Stability Analysis of Solar Tracking System Through Conventional Controllers

Abstract

Solar energy is considered to be as a renewable energy solution for most of energy crises and environmental pollutions and it is Proportional integral derivatively advancing as an important means of renewable energy resource. The main purpose of a solar tracking system is to track the movement of the sun during the sunshine in order to orientate the solar panel to the maximum radiation in all time. More energy is produced by tracking the solar panel to remain aligned to the sun at a right angle to the rays of light. This thesis describes in detail the design modeling and stability of a solar tracking system through conventional controllers of a prototype for solar tracking system.
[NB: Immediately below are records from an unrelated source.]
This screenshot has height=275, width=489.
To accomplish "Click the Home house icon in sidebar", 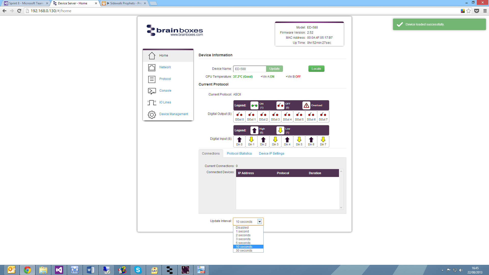I will tap(152, 56).
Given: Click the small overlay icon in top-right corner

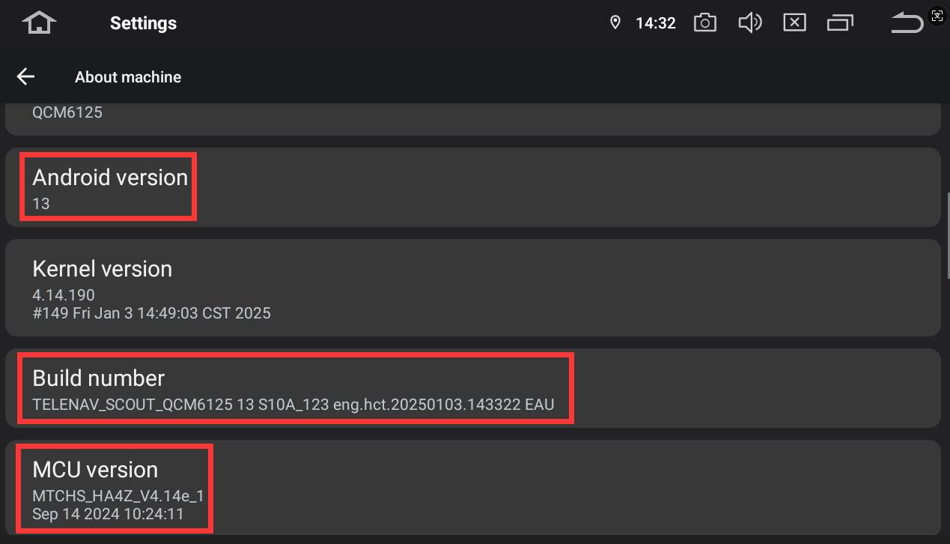Looking at the screenshot, I should 937,15.
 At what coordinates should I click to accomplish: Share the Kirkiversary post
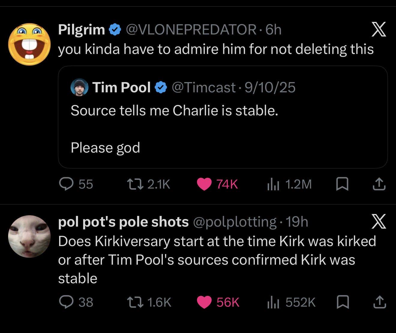[x=379, y=302]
In this thesis the torque of the servo motor used for a single axis solar tracker as well as the selection criteria of a servomotor used for the tracker is calculated. The effect of the wind (first order), cloud (second order) and rain (third order) as a disturbance on the solar tracker is also considered. Finally the solar tracker and disturbance transfer functions have been developed using experimental data. After the mathematical modeling the control objective is set and different kind of conventional controllers are designed to meet the control objective. Firstly Feedback controller and then feedback plus feed forward controller are implemented to meet the control objective but due to their limitations these controllers were unable to give satisfactory results. So a model based controller is designed which has only one tuning parameter as compared to three tuning parameters of Proportional integral derivative controller. The model based controller gives a satisfactory result.